-------- RAW DATA --------
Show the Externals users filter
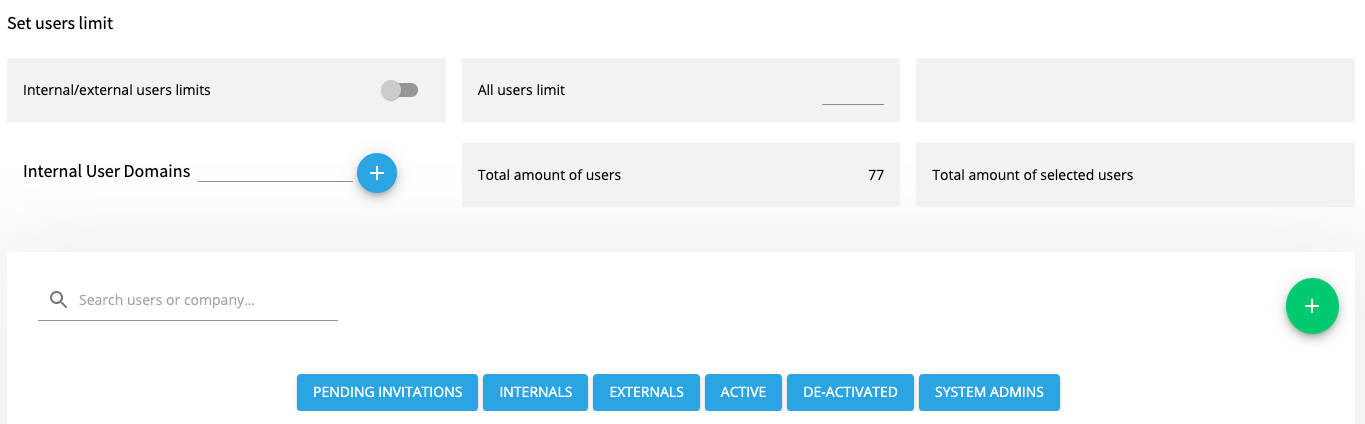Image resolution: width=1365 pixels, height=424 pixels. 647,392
--------
-------- RAW DATA --------
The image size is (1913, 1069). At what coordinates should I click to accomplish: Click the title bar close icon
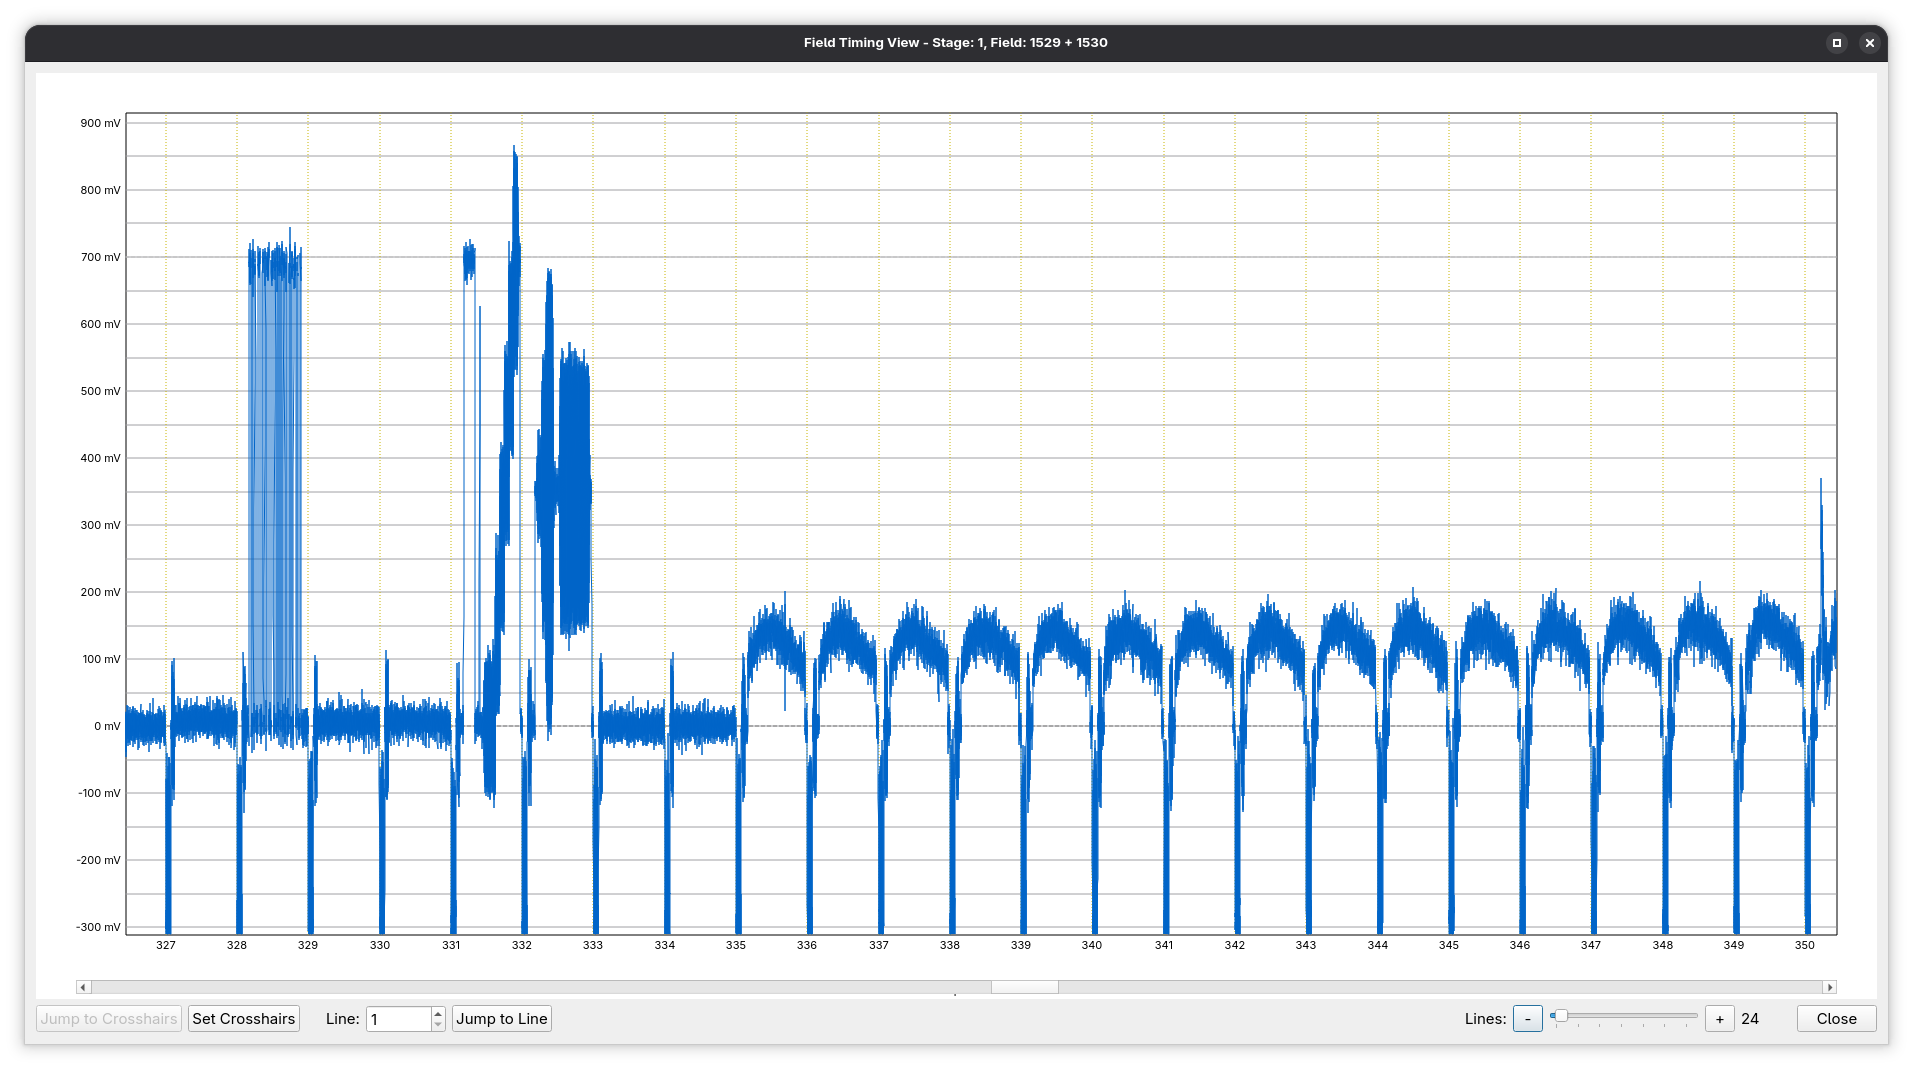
--------
-------- RAW DATA --------
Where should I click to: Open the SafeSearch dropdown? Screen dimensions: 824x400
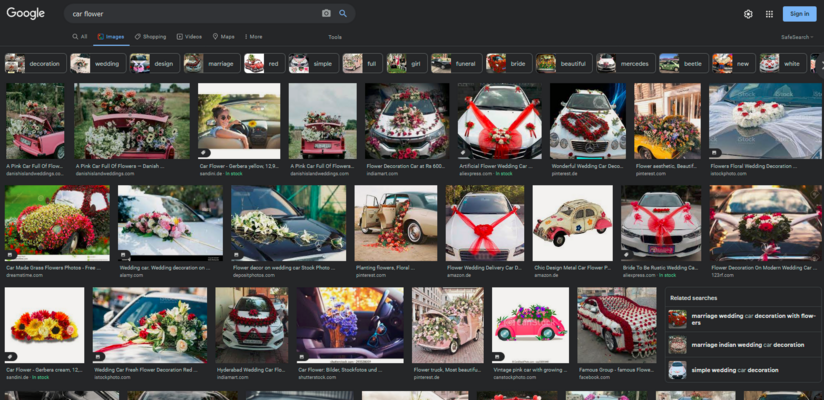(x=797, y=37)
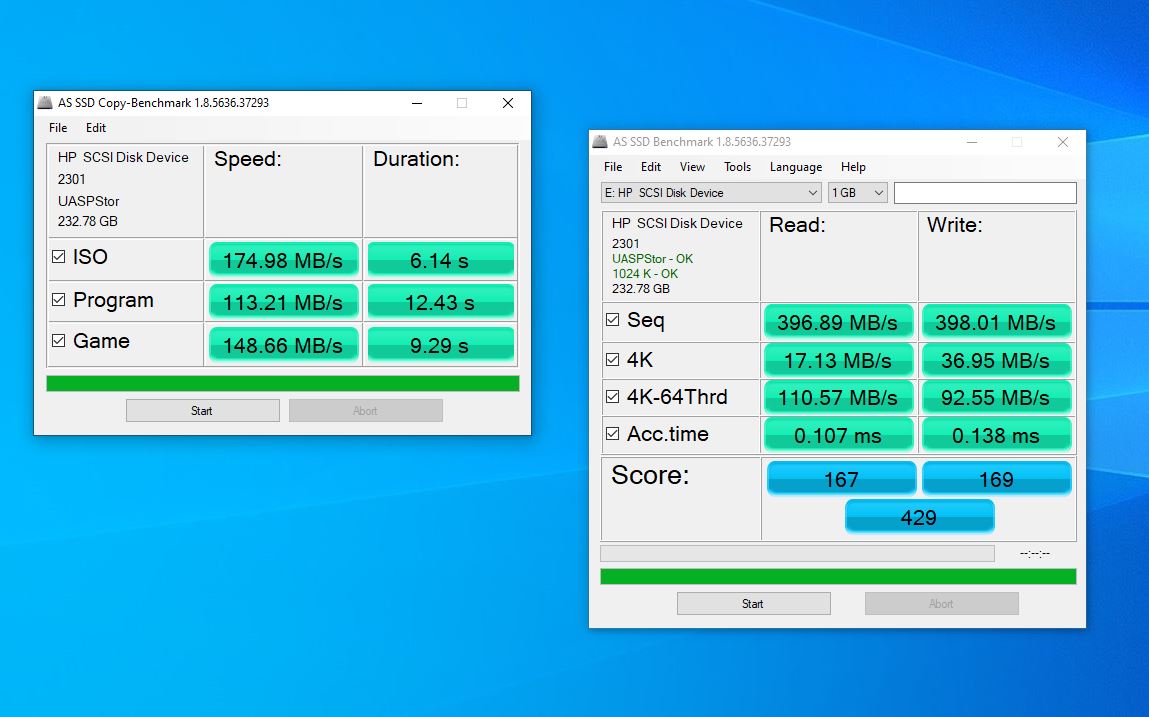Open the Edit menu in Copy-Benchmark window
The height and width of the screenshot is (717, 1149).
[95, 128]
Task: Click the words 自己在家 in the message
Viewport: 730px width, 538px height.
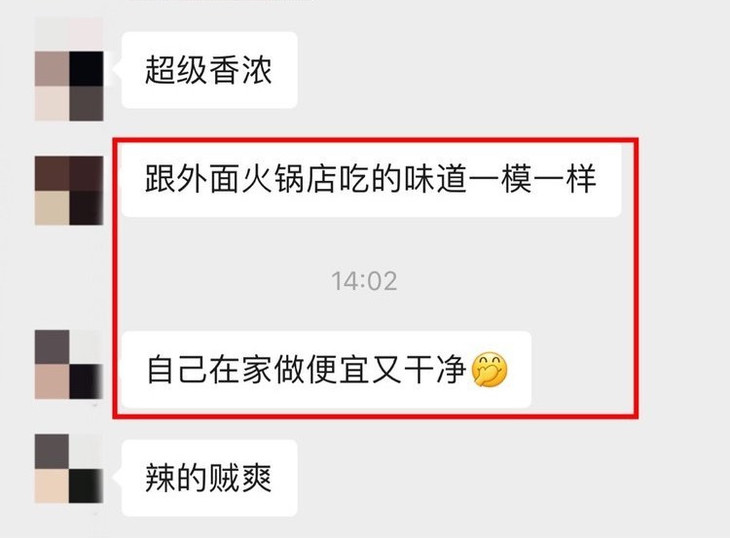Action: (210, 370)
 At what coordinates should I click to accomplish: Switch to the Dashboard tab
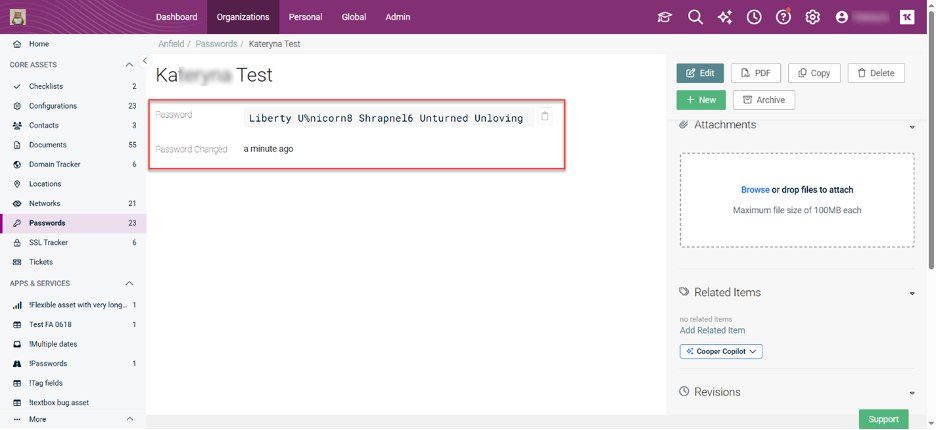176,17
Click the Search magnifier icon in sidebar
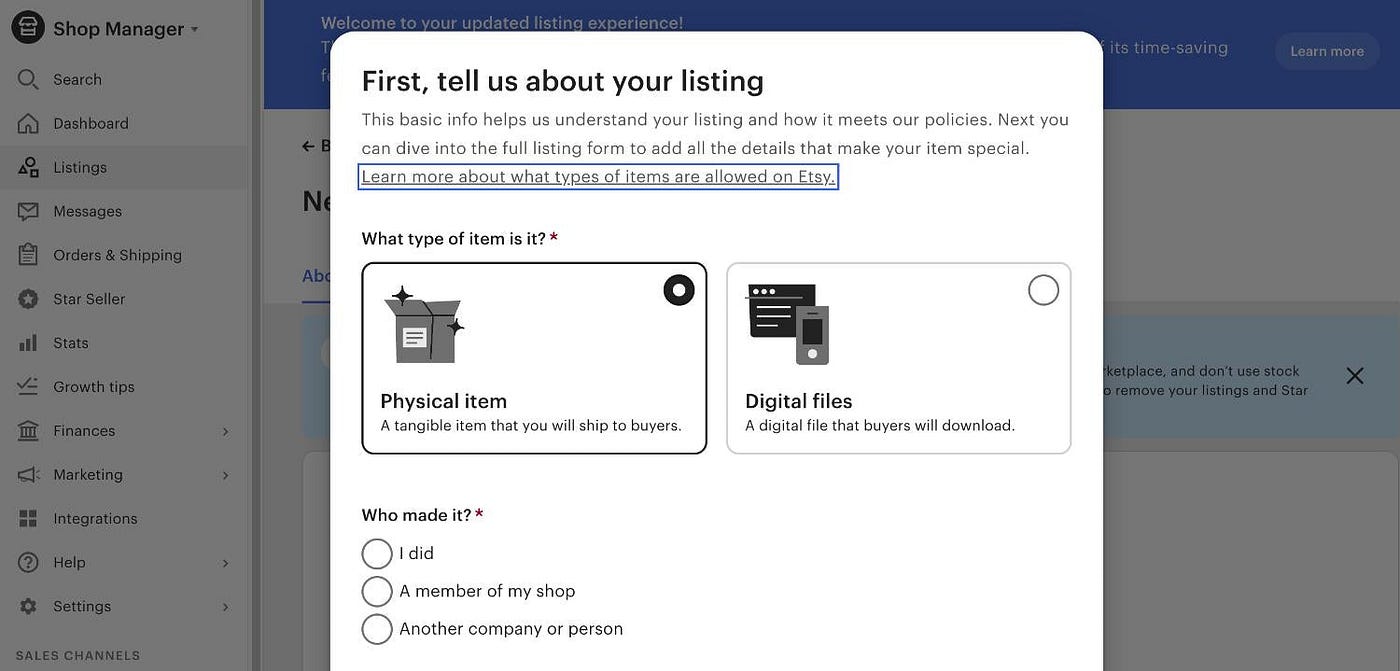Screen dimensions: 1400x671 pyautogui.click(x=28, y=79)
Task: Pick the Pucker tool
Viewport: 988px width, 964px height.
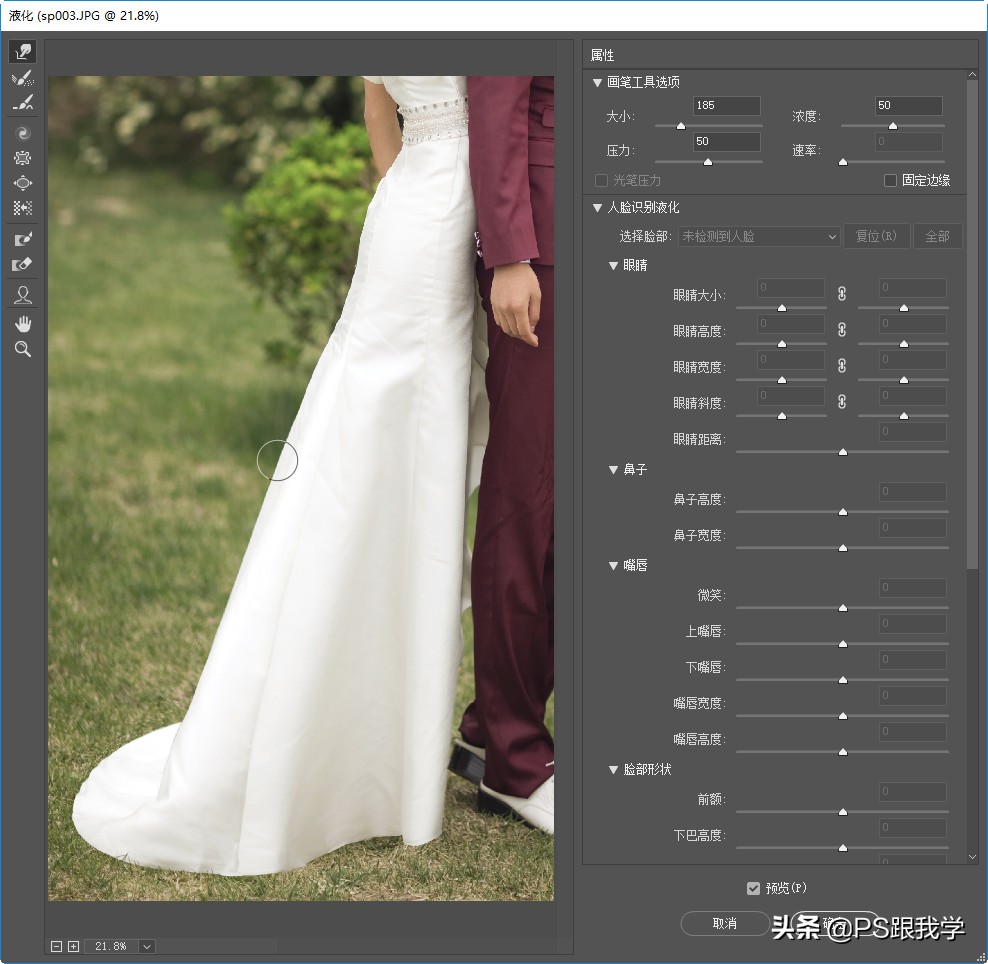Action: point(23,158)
--------
### WORK REQUIRED
Return every line of the entries above that the string "Task" appears in.

### ANSWER TO THIS PROBLEM
Task: Click the words 自己在家 in the message
Task: Pick the Pucker tool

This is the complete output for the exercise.